Document excerpt -
▼▼▼

# Insulated Plasterboard Onto Cavity Block Walls



## Mebs (28 Dec 2009)

We recently discovered that our house is a cavity block build. Over 30 years old at this stage. We're actively considering insulating the inside of all our external walls with insulated plasterboard. Can it be put straight onto the walls? We don't have any problems with dampness on any of these walls. How much per sq. metre would it cost approximately to do it? Thanks.


----------



## iggy (28 Dec 2009)

I got mine done two years ago, insulated plasterboard straight onto inside of external wall and it worked a treat.
I think the boards are standard 8x4 and were about €18 a sheet.
It`s an easy job to do with the `mushroom ties` too.


----------



## onq (28 Dec 2009)

Talk to Kingspan about Mechanically fixed warmboard products.

No connection to company or product.

▲▲▲

(Excerpt from a dataset)

▼▼▼

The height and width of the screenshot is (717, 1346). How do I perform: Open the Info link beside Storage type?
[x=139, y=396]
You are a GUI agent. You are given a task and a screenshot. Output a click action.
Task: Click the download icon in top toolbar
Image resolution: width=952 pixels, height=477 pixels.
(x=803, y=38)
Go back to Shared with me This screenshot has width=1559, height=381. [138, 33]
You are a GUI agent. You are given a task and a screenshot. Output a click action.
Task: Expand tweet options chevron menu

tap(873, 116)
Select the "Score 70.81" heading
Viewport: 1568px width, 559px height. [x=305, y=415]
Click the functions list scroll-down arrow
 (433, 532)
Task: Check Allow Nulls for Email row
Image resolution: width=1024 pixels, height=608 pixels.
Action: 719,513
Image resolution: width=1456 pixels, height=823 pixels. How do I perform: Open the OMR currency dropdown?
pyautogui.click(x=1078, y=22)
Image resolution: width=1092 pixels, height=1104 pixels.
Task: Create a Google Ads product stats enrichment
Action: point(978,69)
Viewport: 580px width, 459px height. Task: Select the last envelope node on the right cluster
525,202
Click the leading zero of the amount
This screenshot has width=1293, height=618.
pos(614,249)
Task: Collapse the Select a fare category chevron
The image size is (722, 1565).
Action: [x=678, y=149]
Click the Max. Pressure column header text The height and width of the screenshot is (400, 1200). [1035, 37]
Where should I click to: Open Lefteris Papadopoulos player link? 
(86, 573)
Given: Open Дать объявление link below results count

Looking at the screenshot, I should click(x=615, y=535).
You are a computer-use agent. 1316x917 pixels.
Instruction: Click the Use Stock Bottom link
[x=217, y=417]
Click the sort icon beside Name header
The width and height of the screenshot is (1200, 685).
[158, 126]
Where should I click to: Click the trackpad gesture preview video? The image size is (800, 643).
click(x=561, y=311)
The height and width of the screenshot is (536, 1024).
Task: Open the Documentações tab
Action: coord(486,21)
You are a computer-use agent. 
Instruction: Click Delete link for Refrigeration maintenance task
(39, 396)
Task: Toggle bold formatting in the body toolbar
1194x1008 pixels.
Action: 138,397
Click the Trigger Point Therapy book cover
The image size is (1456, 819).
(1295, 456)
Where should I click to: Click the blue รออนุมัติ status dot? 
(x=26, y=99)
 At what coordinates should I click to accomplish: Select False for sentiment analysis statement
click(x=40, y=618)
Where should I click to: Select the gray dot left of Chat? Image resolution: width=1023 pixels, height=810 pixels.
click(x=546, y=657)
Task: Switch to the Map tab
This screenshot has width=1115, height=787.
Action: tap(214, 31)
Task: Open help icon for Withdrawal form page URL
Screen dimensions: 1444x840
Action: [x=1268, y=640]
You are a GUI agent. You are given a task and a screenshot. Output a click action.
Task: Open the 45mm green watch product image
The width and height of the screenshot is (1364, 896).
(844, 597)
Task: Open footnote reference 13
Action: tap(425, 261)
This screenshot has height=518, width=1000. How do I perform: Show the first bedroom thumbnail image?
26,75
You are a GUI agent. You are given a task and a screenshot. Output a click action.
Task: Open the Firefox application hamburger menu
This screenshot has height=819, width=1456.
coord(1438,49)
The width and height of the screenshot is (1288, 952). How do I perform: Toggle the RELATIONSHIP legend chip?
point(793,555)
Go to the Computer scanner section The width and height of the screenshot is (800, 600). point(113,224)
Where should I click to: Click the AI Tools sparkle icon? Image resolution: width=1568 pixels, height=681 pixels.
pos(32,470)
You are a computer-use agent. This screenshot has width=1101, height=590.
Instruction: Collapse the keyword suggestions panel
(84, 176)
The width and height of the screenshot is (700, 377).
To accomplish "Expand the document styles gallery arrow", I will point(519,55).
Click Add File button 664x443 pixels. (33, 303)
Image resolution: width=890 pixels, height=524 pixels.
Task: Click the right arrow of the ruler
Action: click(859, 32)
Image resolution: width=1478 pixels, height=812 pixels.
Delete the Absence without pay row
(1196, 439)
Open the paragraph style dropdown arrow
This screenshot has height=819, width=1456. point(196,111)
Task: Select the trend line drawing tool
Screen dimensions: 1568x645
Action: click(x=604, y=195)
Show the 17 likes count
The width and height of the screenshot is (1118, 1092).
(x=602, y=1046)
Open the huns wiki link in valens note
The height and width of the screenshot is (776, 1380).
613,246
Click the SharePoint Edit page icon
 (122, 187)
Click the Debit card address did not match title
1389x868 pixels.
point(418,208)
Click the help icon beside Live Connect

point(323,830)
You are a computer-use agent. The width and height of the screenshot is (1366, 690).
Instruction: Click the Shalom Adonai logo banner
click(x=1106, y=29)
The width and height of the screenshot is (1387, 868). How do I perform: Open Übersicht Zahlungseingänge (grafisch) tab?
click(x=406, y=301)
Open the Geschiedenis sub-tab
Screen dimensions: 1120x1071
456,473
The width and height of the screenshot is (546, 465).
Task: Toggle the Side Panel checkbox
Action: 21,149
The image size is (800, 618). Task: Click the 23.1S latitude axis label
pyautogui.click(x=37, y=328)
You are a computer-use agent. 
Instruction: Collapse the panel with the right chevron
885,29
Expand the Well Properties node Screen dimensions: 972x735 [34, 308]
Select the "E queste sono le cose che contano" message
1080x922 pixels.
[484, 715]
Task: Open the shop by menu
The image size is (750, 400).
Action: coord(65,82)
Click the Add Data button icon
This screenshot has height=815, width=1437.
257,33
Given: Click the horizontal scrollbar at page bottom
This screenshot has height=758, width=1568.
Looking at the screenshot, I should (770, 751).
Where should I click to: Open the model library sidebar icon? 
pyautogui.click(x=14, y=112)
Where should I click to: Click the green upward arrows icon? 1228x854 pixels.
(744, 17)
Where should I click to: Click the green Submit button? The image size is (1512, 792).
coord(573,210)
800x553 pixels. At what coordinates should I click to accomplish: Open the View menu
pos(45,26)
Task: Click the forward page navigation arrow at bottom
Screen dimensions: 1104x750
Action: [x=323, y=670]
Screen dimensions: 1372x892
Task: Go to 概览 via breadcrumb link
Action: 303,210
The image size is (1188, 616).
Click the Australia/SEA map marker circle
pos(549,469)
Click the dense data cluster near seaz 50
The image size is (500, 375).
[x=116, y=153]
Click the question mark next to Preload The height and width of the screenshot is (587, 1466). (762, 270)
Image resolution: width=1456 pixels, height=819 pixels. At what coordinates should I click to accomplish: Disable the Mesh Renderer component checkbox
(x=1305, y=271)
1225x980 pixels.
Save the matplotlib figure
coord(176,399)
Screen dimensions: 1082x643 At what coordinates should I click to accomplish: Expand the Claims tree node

▲▲▲

Set tasks -
A - In the forum thread on insulated plasterboard for cavity block walls, what price per sheet does one reply give for the boards?
B - Output the passage of the forum thread on insulated plasterboard that opens with the words "## Mebs (28" and closes with "do it? Thanks.".

Task-by-task solutions -
A - About €18 a sheet.

B -
## Mebs (28 Dec 2009)

We recently discovered that our house is a cavity block build. Over 30 years old at this stage. We're actively considering insulating the inside of all our external walls with insulated plasterboard. Can it be put straight onto the walls? We don't have any problems with dampness on any of these walls. How much per sq. metre would it cost approximately to do it? Thanks.